Aaron: That’s awesome. I’d love to be able to see sample chapters as you’re writing it, and you would text over some of the stuff and getting to see what’s there. I love that rapid-fire. Two hours you can learn a bunch from it. Again, let’s say it twice because there’s going to be people driving in their car writing this down. It’s text Hiban. Text H-I-B-A-N. What’s the number we’re texting to?

Daniel: It’s 3-1-9-9-6.

Aaron: 3-1-9-9-6. Text Hiban to 3-1-9-9-6. You’ll send them a free copy of your book. You’ll reach out to them if they want to be reached out to, to get that consultation and they can go– If you’re out there and you’re listening and you’re thinking, “Maybe I want a virtual assistant. I’m thinking about it. Could a virtual assistant even help me because this is my size?” Don’t wonder. Have an expert from Daniel’s team call you and ask you about your business and go, “Yes, you could use us.” Or “No, you don’t need us yet. Here’s what you should do first.”

Daniel: One of the things that’s in the book is we’ve served, literally, over 5,000 real estate professionals in 13 years. When I say served, we know their org chart, we know how they generate lead. We know the systems that they use, the phones, the CRMs, the lead generation. We know what they’re team looks like, how they’re structured. I’ve even had a lot of our clients share with me their financials. We’ve got a view into 5,000 different real estate companies.

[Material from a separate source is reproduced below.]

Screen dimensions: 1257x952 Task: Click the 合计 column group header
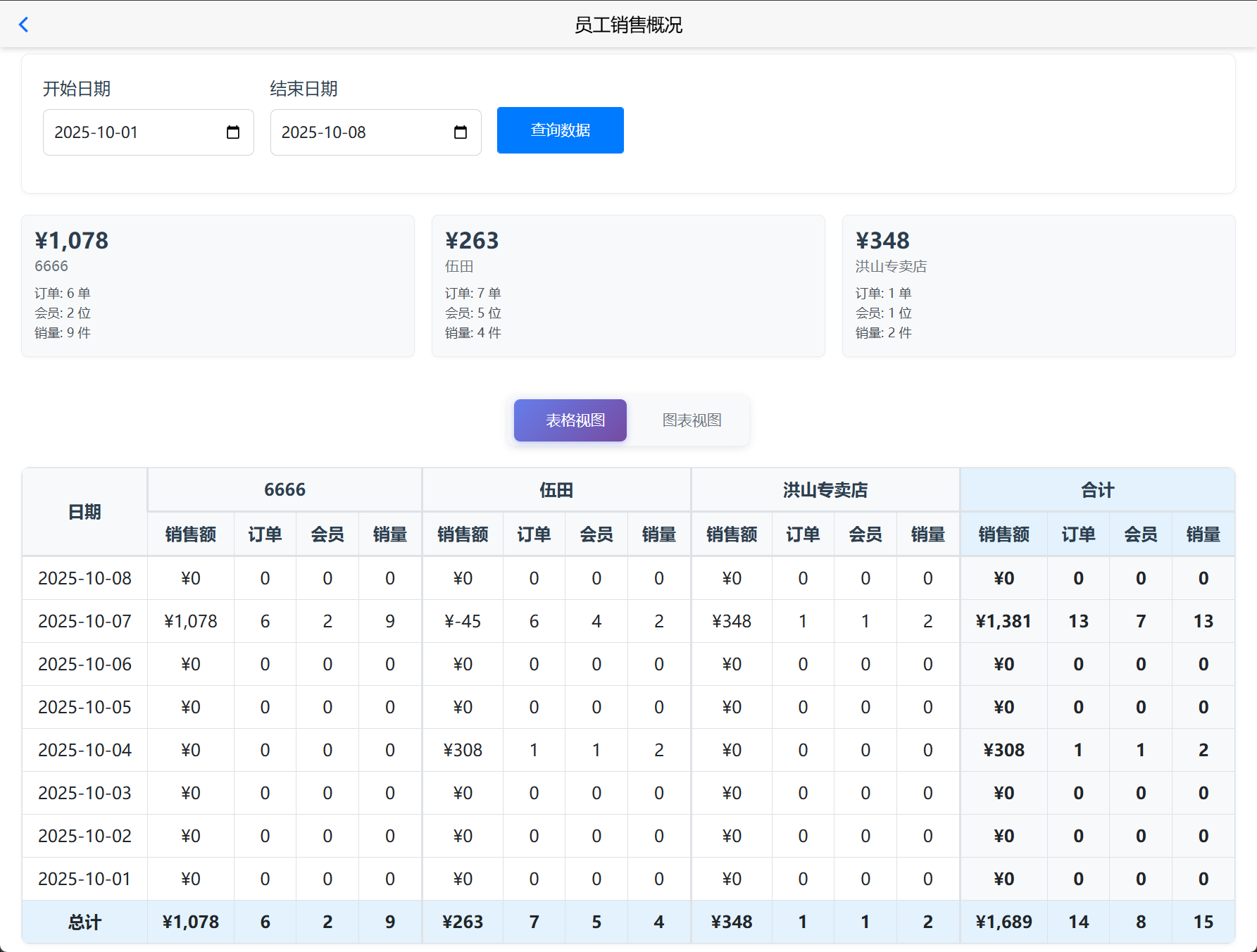pyautogui.click(x=1097, y=489)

Everybody on this podcast who hires virtual assistants has either worked with us or we’ve worked with them in the past or they’re current clients. When you have that kind of knowledge or lens into so many different businesses, we put together something called the Seven Figure Business Road Map, which outlines the path for every single real estate person out there to basically, net seven figures. That’s part of the book. We break down what you have to focus on, what your team has to look like, what it feels like.

We have every single step of, “I’m a brand-new agent,” to “I’m no longer working inside of the business and it’s just paying me every single month.” Absolutely move forward. If you want to buy it on Amazon, it’s actually $25, but you get for free because we’re here with Aaron.

Aaron: Yes, that’s freaking awesome. Yes, you can go buy it and help him hit that rating and become number three in Japan next with the– Instead, text Daniel. I’ve read the book. You will not be disappointed. Go through there. It has so many tips and tricks to help grow your business. Dan, thanks for coming on today, MyOutDesk. I’m been so impressed to have watched you grow and grow and grow this thing over the last few years. Then seeing you also have a servant’s heart where you’re not just growing it to grow it. You’re growing it to change the world and change lives. I’m just so lucky to be your friend. Thanks for coming on today. This was a ton of fun.

Daniel: Thanks, Aaron. It was great to be here.